Extremely silly math musing

[cnoocy]

Question:
If the popular version of Moore's law (computing speed increases by a factor of 2 every 18 months) were to apply continuously,(which it doesn't) at what point does a process become not worth hitting start on.

That is, if I have a program that takes 80 years to run, I shouldn't start it now. I can get it done in 23 years by waiting 3 years, at which point the program will only take 20 years. So at what point (expressed as current time to completion) should I hit start?

I have an answer, but I'd like someone to check my math. So if you're interested in trying it yourself, do so before clicking on the cut-tag.


My thinking:

So, the time to complete the project can be expressed in years as:
y = x + T / 2 ^(x/1.5)
where
T = the time it takes at time 0
and
x = the time at which it is started.

We (okay, I, since you're not insane) want the value of T that puts the minimum of y at x=0. The minimum of this function occurs when the slope of y=x and y=T/2^(x/1.5) balance each other out.
d(T/2^(x/1.5))/dx - dx/dx = 0
d(T/2^(x/1.5))/dx = -1
which gets me (via calculus I had to look up again) to
(-2T*ln(2)/3)*(2^(-2x/3) = -1
but since we're interested in x=0, we get
1* -2T*ln(2)/3 = -1
T = 3/2*ln(2)

T = 2 years and just under 59 days.

So don't hit go until the ETA is two years and two months away.
(does quick check)
At which point the speed will have increased by e. That seems right.
I wonder if there's a shorter way to get to that result.

Comments

[dougo.livejournal.com]

Guy Steele gave a talk at the MIT AI Lab a few years ago about solving a board game called Teeko. The problem was posed in 1972 but it didn't become feasible to solve (via brute force) until 1998. Unfortunately the talk doesn't seem to be online anywhere, but I remember it having a joke about using Moore's Law to solve an exponential problem in polynomial time.
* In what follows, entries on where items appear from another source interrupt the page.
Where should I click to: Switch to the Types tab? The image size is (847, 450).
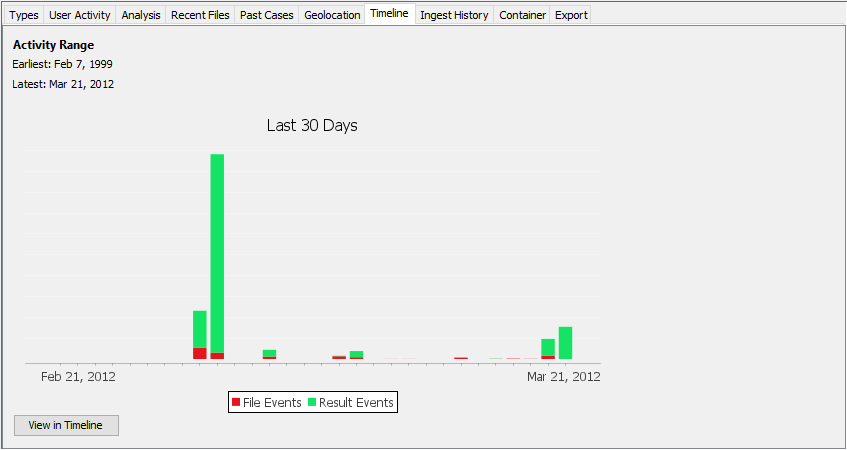pyautogui.click(x=24, y=15)
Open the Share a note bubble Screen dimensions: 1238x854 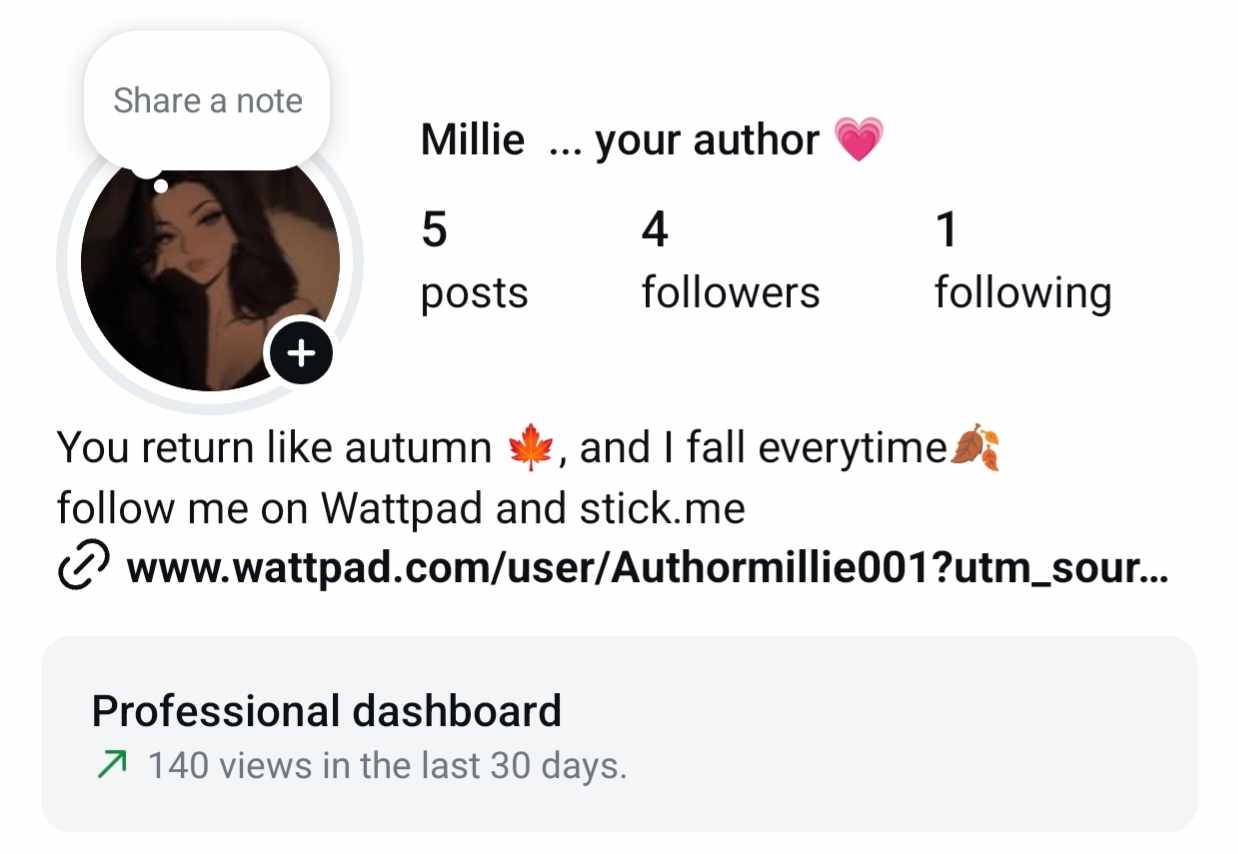point(207,100)
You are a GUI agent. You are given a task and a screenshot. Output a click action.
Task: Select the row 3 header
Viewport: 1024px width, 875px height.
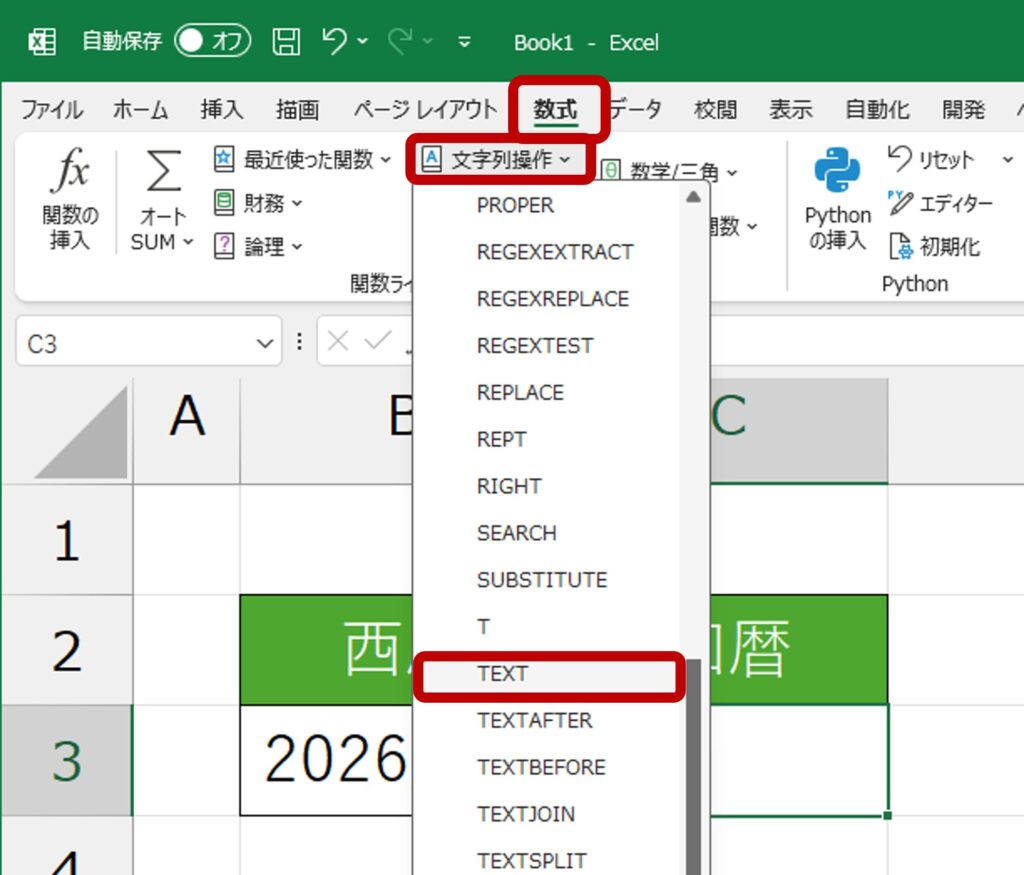(66, 760)
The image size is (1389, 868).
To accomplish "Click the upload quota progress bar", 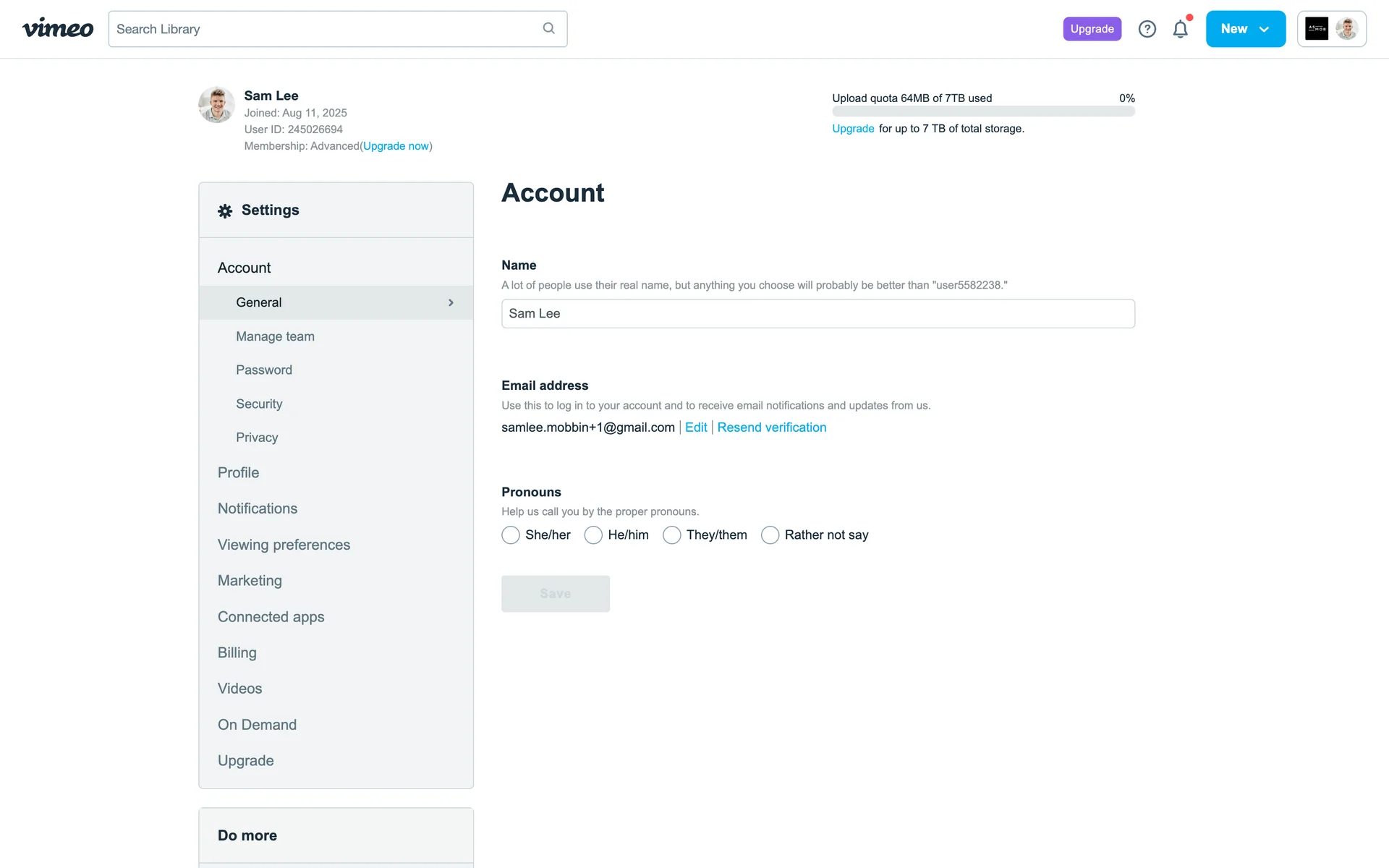I will (x=982, y=112).
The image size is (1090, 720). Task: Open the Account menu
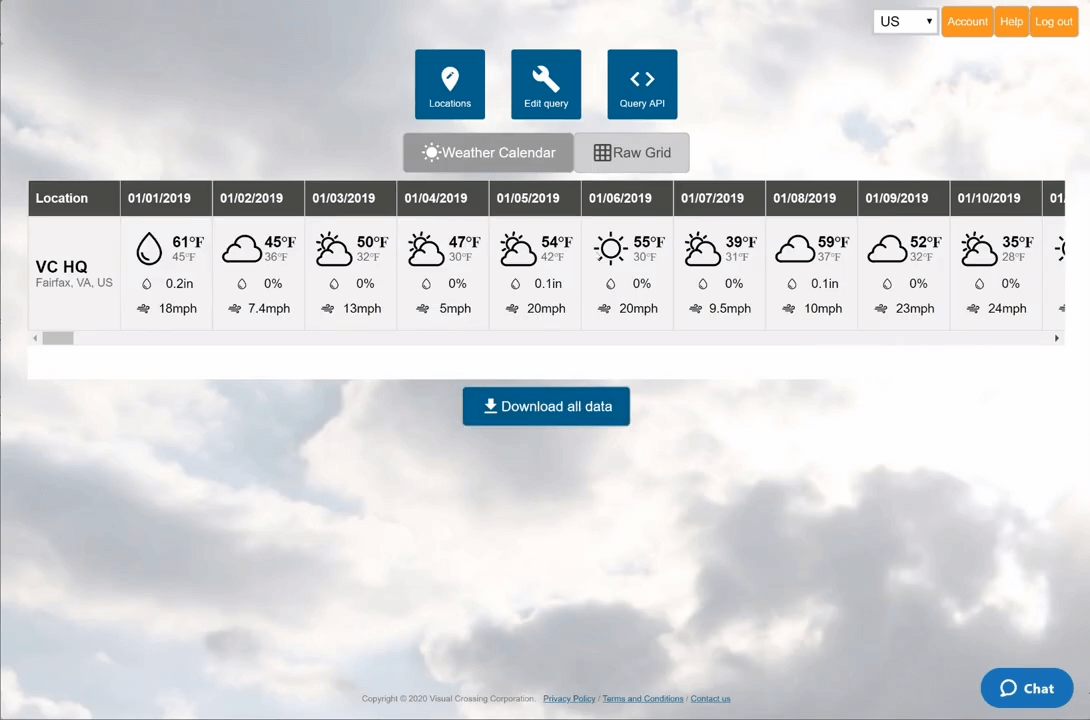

Also, hi! I only just now figured out who you (and other JBPers with non-obvious LiveJournal userids) are. You were right about the stomach flu warning, by the way. :(

[cnoocy]

Thanks, and welcome. I hope you got through the mental weirdness phase okay. Are you off Gatorade yet?

[dougo.livejournal.com]

Mental weirdness is right... Fever dreams about being stumped on a puzzle are not much fun. But then fever dreams aren't much fun in general. Still, it may be a while before I can look at a puzzle and not feel a little queasy.

By the time I had enough energy to drive down to Brooks to pick up some Gatorade, I was probably past the point of needing it, although it was refreshing. Maybe I should just always keep a few bottles around for emergencies.

[libskrat]

Does this assume that there is no way to reap any benefits from Moore's Law once you've started your project?

Because if you can swap out part of your system (say, in a grid) while you're running, you want to start now no matter what the speed will be henceforth.

Or have I missed something?

[cnoocy]

Yes, this does assume that you have to complete the project on the exact same hardware on which you began it. In a constantly updated grid, your completion time will be some limit or series of the T/2^(x2/3) stat. It's not a particularly realistic problem, just a mathematical diversion.

[rikchik.livejournal.com]

How do you get that the speed will have increased by e?

[cnoocy]

You're starting it when T = 3/2ln(2). The formula for the time taken by the process is:
T_x = T₀/2^(x2/3)
So:
T_x = T₀/2^((3/2ln(2))2/3)
T_x = T₀/2^(1/ln(2))
So the speed has increased by 2^(1/ln(2)), which is e.

[rikchik.livejournal.com]

Your post said that T_x, not x, was 3/2 * ln(2). I don't think you calculated x (which I'm curious about).

[cnoocy]

If you start at time 0, you'll be done T₀ years later, at which point x = T₀.

[rikchik.livejournal.com]

That T₀ is unrelated to your original T₀. How long do you wait to start if you have a problem to solve that will take T₀ time to complete right now?

[cnoocy]

You wait until T_x = 3/2ln(2). If T₀ <= 3/2ln(2), start now.

[cnoocy]

As for a formula, I'm not sure it gets any simpler than 3(log₂(3T/2ln(2)))/2.